Nunatsiaq Online
NEWS: Nunavut March 22, 2017 - 7:00 am

CRTC honours the late Nunavut broadcasters Jonah Kelly, Jose Kusugak

CRTC head office to name meeting rooms after Kelly, Kusugak, other Canadian communication pioneers

NUNATSIAQ NEWS
A meeting room at the CRTC's headquarters at the CD Howe building in downtown Ottawa will honour the memory of Jonah Kelly and Jose Kusugak. (PHOTO/WIKIPEDIA)
A meeting room at the CRTC's headquarters at the CD Howe building in downtown Ottawa will honour the memory of Jonah Kelly and Jose Kusugak. (PHOTO/WIKIPEDIA)

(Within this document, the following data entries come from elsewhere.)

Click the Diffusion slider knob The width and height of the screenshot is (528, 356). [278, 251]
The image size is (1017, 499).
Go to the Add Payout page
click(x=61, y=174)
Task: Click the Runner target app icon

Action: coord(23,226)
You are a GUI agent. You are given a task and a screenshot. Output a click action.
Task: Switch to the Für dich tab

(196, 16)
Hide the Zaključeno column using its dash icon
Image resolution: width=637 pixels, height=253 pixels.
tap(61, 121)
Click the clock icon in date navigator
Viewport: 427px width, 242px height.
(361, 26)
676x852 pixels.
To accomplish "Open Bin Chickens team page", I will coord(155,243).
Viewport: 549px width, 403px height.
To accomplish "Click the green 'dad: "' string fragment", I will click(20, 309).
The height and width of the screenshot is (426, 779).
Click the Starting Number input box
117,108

Jonah Kelly and Jose Kusugak are now among a select group of Canadians that includes telephone inventor Alexander Graham Bell, who have been honoured by the CRTC for their contributions to the development and visibility of Canadian communications over the past 150 years.

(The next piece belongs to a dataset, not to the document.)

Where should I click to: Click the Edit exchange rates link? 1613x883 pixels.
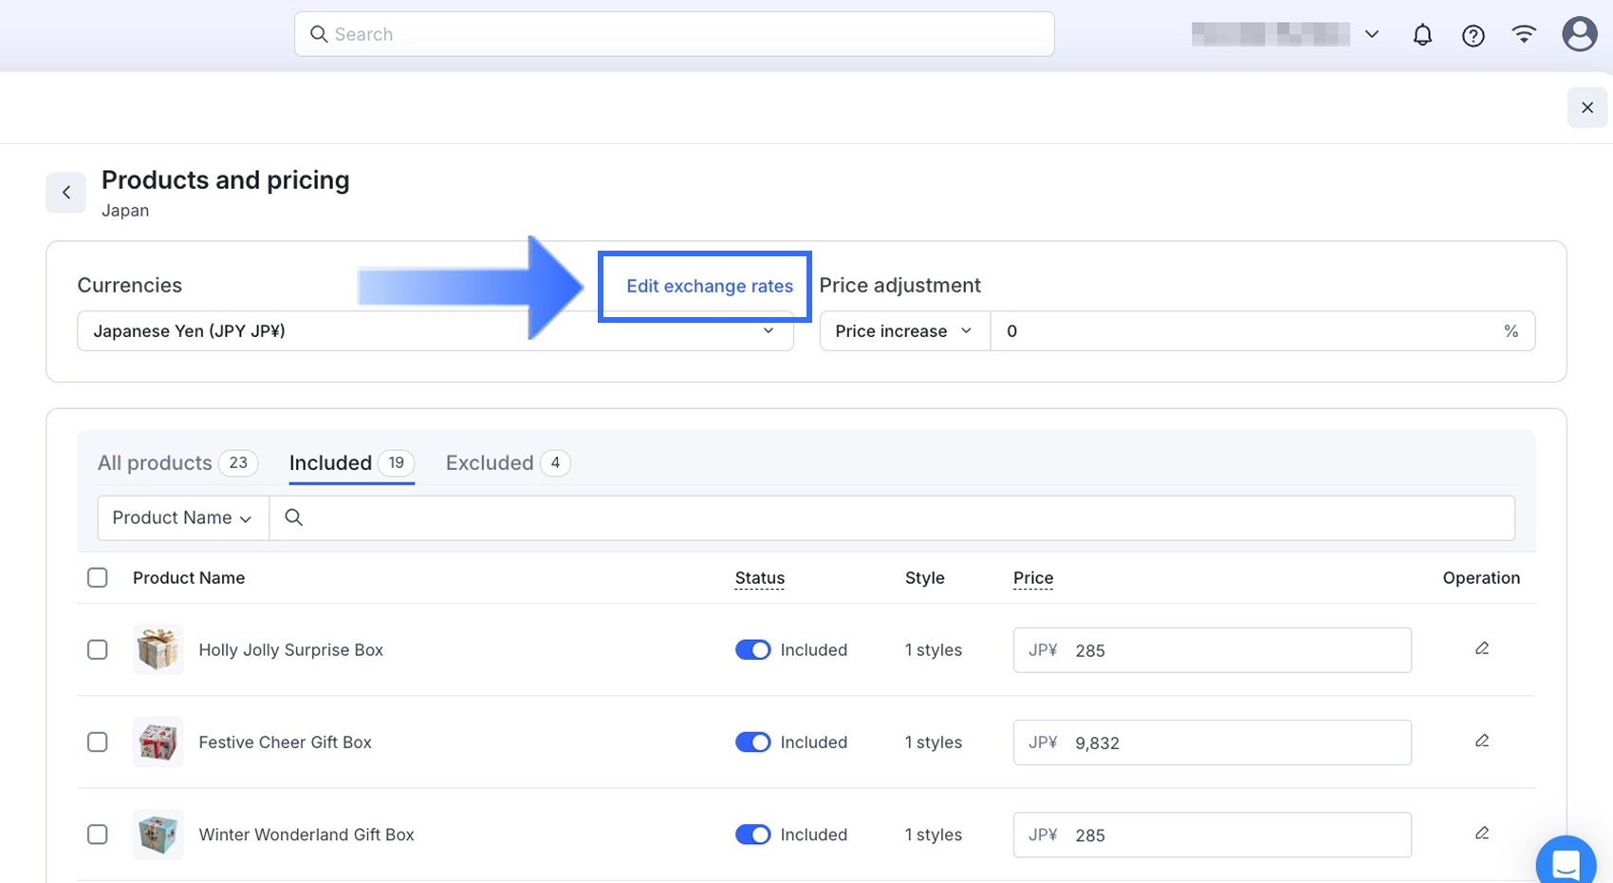tap(709, 287)
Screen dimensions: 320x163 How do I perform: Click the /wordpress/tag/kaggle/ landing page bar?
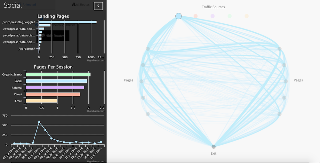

Kelly,  a beloved CBC broadcaster who died at 65 in 2012, was the first radio reporter to cover the Northwest Territories’ legislative assembly in Inuktitut, and his signature, “taima, tavva takkua,” could be heard on radios across the North for more than 30 years.

Kusugak, who died at 60 in 2011, served as president of Nunavut Tunngavik Inc. and Inuit Tapiriit Kanatami, was a champion of the Inuit language.

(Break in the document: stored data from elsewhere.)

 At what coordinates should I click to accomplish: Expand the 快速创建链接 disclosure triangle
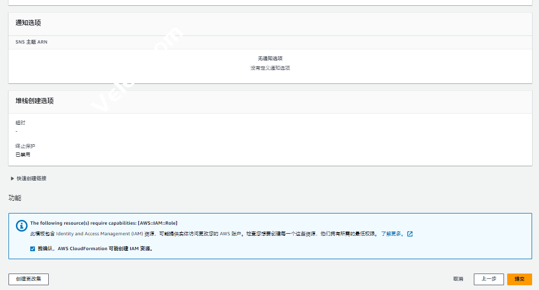tap(12, 178)
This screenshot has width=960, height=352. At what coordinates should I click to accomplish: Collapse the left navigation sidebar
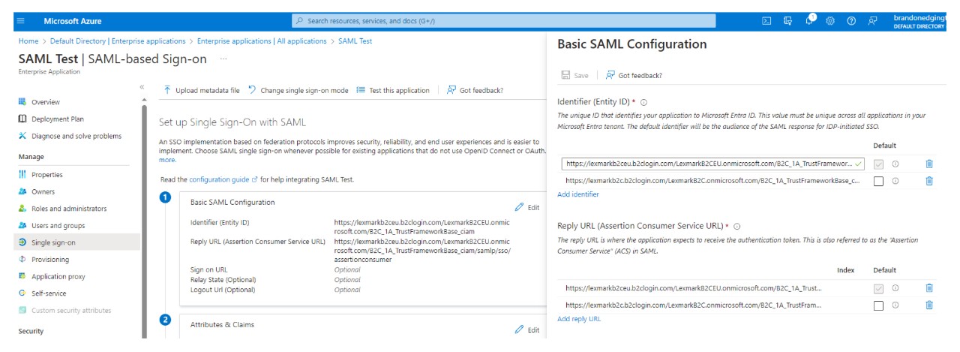coord(142,87)
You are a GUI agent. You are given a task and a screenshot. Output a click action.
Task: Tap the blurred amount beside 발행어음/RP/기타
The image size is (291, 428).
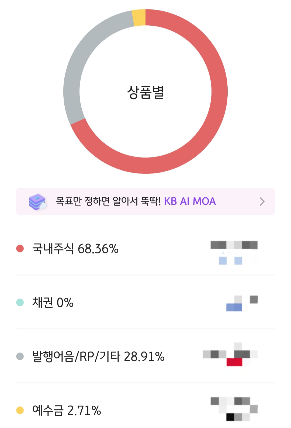click(x=230, y=354)
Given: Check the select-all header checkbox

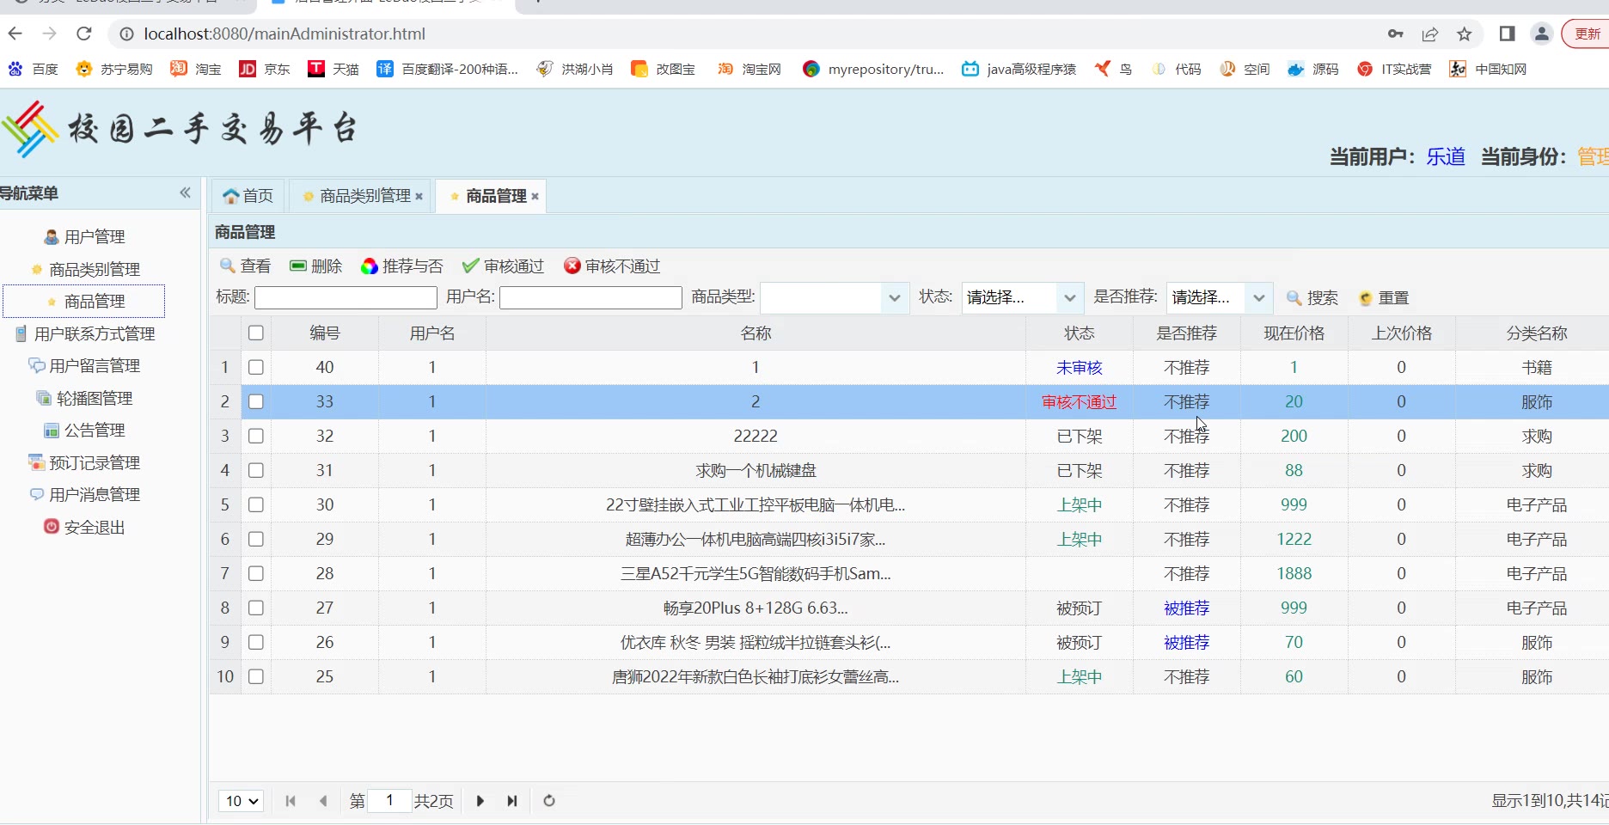Looking at the screenshot, I should tap(256, 333).
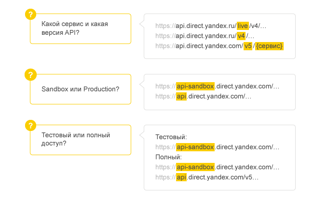The image size is (328, 203).
Task: Click the "Тестовый или полный доступ?" question text
Action: pyautogui.click(x=76, y=139)
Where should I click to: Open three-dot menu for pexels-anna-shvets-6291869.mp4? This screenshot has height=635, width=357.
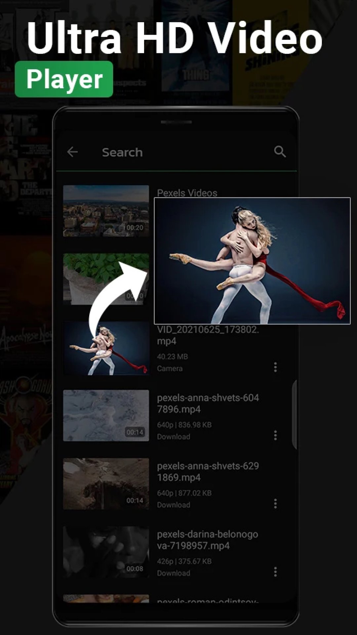[x=275, y=504]
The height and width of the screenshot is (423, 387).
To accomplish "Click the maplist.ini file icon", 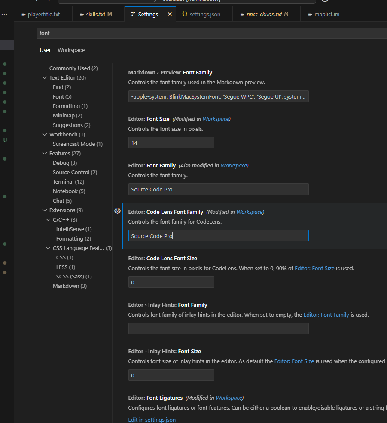I will pos(310,14).
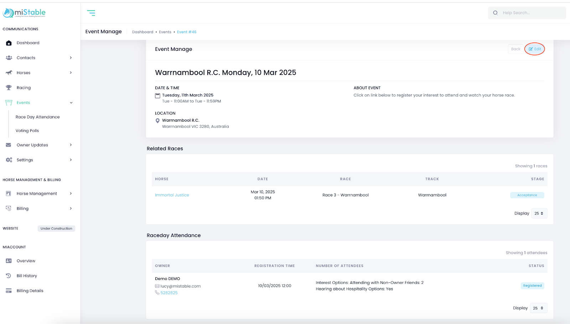Click the Racing trophy icon
This screenshot has width=570, height=324.
pyautogui.click(x=9, y=87)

Kusugak led efforts that produced the Inuit Cultural Institute’s Roman-syllabic dual orthography system for writing Inuktitut, still the standard today in Nunavut for writing the Inuit language, and worked as CBC station manager in Rankin Inlet and as a producer and host for the Inuit Broadcasting Corp. in Rankin Inlet.

Using skills honed as an educator, broadcaster and politician, he used a four-word slogan, to define the Inuit identity within Canada: “first Canadians—Canadians first.”

Kelly and Kusugak will now have a meeting room at CRTC head office in Ottawa’s C.D. Howe building named after them, the CRTC announced March 21.

The CRTC’s chairperson, Jean-Pierre Blais, said that the naming of 16 rooms at the CRTC would honour Canadians who “transformed the Canadian communications sector.”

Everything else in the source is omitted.